Строй пушкинской прозы органически связан с образами его повестей и прерванного на первых главах романа «Арап Петра Великого». Даже наиболее сложные образы Петра, Германна, Троекурова, Пугачева построены каждый на своей единственной доминанте, смягченной другими человеческими свойствами. Гениальный преобразователь, весь сосредоточенный на своем великом деле, в то же время добрый, благодушный человек, семьянин, верный друг, шутник и забавник. Суровый однодум, поглощенный идеей обогащения, в то же время и впечатлительный человек, не вынесший катастрофы. Барин — самодур, но с широкой русской душой, стиснутой его самодурством.
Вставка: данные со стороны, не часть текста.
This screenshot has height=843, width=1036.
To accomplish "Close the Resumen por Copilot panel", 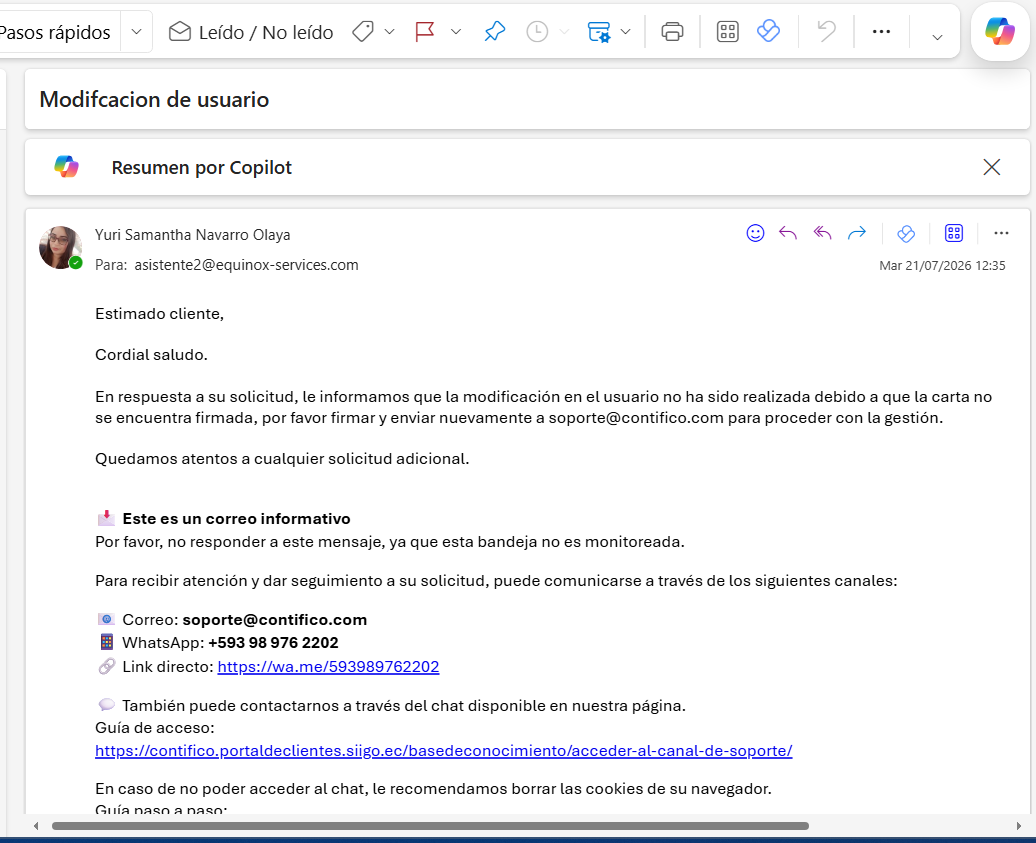I will pos(991,167).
Вольный орел, вдохновенный вожак восставшего крестьянства, в то же время и просто хитрый мужик, то памятливый на доброе, то жестокий.
В своих повестях Пушкин отходил от «мольеровского», но не подходил к тому, что он сам считал «шекспировским» изображением человека (XI, 140). Принципы лаконизма, простоты, кристальной ясности тормошили его на пути создания в прозе образов, подобных Евгению Онегину или Евгению — герою «Медного всадника». Ни Чаадаев, ни Пестель, ни Баратынский, ни Кюхельбекер, ни А. П. Керн, ни А. О. Россет, ни А. Ф. Закревская не могли войти в пушкинские повести.
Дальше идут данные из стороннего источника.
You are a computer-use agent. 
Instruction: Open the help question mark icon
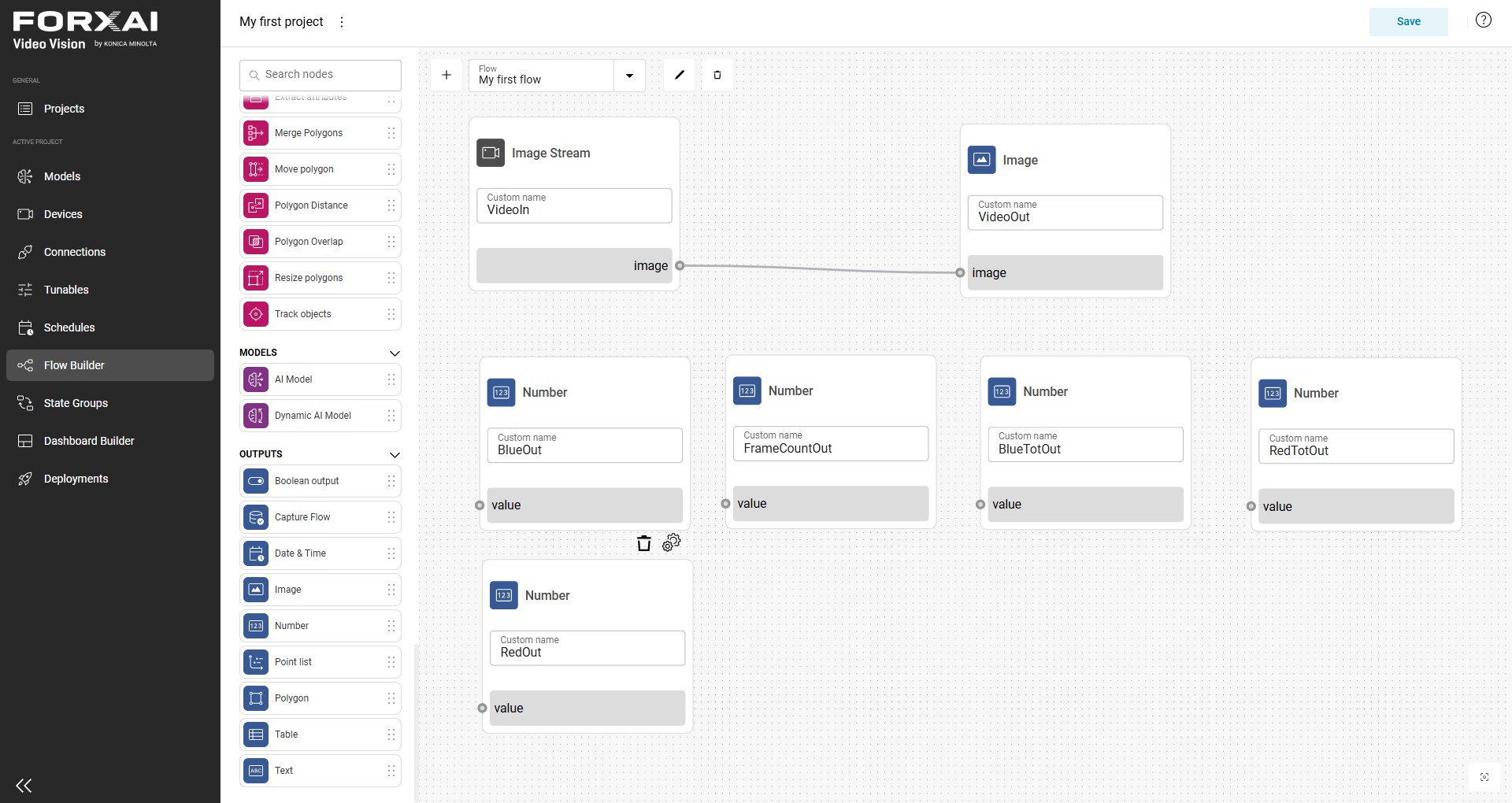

В стихотворении «Простишь ли мне…» более сложные, более аналитически раскрытые образы. Создавая свои повести, Пушкин сворачивает с пути социально — психологического романа, который уже был перед ним. В повестях, особенно «Выстрел», «Метель», «Дубровский», очень сильно сказывается в сюжете авантюрный элемент, порою построенный на таких эффектах, которые, казалось бы, находятся в противоречии с принципом совершенной простоты. На самом же деле, наоборот, когда обнаруживается истинное лицо загадочного Сильвио, когда Бурмин делает предложение собственной своей, законной жене, когда тихий гувернер вдруг оказывается атаманом разбойничьей шайки, то шутливые, бесхитростные эффекты такого рода как раз соответствуют внутреннему строю и стилю повестей.
Во всех вариациях своего жанра Пушкин достигает подлинной народности. Он не зря сворачивает с пути. Он предпочитает говорить о Дуне Выриной и о Маше Мироновой, а не о Керн, не о княгине Волконской. Ему тесно в узком кругу читателей, он обращается к несравненно более широкому кругу.